__What to produce__
Scan the data below for lines holding the word "header", and copy each line found.

::::::::

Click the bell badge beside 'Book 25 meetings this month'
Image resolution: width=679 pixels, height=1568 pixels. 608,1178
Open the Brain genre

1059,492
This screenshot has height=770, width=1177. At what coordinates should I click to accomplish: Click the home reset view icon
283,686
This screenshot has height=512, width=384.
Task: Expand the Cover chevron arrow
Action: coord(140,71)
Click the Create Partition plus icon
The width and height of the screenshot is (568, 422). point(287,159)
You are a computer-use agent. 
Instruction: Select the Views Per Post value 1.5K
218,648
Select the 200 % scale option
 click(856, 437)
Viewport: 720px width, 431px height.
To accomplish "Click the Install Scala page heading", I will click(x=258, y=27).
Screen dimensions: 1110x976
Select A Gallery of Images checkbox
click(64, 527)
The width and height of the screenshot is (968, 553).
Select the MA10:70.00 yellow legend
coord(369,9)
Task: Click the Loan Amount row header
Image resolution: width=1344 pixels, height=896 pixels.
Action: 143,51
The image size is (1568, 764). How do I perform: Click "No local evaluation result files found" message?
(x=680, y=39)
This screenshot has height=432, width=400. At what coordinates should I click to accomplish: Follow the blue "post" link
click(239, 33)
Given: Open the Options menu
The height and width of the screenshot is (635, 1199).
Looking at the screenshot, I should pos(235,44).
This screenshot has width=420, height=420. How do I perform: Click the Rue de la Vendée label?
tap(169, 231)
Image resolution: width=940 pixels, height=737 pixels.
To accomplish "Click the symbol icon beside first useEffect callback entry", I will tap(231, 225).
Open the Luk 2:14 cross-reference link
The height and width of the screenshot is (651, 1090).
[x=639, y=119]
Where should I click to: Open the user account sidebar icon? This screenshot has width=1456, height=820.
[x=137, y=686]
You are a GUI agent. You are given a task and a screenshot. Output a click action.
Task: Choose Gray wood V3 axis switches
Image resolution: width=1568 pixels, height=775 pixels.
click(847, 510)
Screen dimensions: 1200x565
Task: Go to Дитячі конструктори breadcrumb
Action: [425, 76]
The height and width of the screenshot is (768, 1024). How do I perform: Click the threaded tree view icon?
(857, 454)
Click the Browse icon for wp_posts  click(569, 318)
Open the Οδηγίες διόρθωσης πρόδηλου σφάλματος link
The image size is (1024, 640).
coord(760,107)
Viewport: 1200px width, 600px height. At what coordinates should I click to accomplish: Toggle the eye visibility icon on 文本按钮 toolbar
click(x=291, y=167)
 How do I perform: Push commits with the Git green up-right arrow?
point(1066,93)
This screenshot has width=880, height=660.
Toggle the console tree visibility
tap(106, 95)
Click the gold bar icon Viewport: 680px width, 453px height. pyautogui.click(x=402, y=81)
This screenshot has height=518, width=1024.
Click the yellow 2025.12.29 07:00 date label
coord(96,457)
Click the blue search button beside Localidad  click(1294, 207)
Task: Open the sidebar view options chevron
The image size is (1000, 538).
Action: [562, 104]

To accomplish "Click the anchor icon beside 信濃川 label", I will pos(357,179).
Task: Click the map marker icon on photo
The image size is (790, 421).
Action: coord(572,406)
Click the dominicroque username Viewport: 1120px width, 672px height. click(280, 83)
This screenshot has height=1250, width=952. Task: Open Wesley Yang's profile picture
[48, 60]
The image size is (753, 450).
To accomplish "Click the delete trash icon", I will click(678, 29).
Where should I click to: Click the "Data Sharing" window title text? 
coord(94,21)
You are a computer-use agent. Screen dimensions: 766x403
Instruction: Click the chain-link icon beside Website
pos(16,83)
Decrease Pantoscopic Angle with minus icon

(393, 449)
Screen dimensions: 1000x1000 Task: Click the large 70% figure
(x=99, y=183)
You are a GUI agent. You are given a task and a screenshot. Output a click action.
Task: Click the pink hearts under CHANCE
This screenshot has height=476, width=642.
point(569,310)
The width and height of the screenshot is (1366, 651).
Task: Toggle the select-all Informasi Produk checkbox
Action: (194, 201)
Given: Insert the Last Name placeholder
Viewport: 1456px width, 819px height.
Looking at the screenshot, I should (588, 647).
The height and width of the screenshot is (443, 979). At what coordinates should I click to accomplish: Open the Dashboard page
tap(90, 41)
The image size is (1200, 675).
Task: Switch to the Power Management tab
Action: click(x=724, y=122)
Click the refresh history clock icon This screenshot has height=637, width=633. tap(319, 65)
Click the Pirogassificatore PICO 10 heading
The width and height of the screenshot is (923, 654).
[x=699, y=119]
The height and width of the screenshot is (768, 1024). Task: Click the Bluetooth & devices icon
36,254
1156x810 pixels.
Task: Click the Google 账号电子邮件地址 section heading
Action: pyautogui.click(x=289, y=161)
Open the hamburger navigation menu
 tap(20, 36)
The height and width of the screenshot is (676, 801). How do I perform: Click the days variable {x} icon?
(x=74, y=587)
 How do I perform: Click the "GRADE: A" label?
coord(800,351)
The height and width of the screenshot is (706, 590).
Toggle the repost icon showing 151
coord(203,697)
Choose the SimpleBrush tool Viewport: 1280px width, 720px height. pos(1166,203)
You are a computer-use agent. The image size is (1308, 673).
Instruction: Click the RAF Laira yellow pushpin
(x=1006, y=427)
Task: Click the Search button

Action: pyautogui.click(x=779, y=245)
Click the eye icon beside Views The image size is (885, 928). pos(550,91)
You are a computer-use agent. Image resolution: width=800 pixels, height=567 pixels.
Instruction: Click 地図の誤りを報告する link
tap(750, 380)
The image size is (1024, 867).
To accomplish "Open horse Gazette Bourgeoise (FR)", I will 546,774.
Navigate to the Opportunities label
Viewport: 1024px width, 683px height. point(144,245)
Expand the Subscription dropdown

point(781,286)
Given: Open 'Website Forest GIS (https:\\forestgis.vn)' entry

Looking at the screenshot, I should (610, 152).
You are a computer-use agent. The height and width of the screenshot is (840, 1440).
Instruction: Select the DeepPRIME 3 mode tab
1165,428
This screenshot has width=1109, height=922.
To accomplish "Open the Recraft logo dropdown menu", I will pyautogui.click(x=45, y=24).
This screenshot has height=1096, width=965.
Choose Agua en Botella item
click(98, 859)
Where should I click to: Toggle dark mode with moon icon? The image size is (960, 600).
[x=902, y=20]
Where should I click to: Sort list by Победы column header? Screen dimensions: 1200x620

::::::::

__Result of the exercise__
Task: Click the Loan Amount row header
Where should I click to: Sort list by Победы column header? Screen dimensions: 1200x620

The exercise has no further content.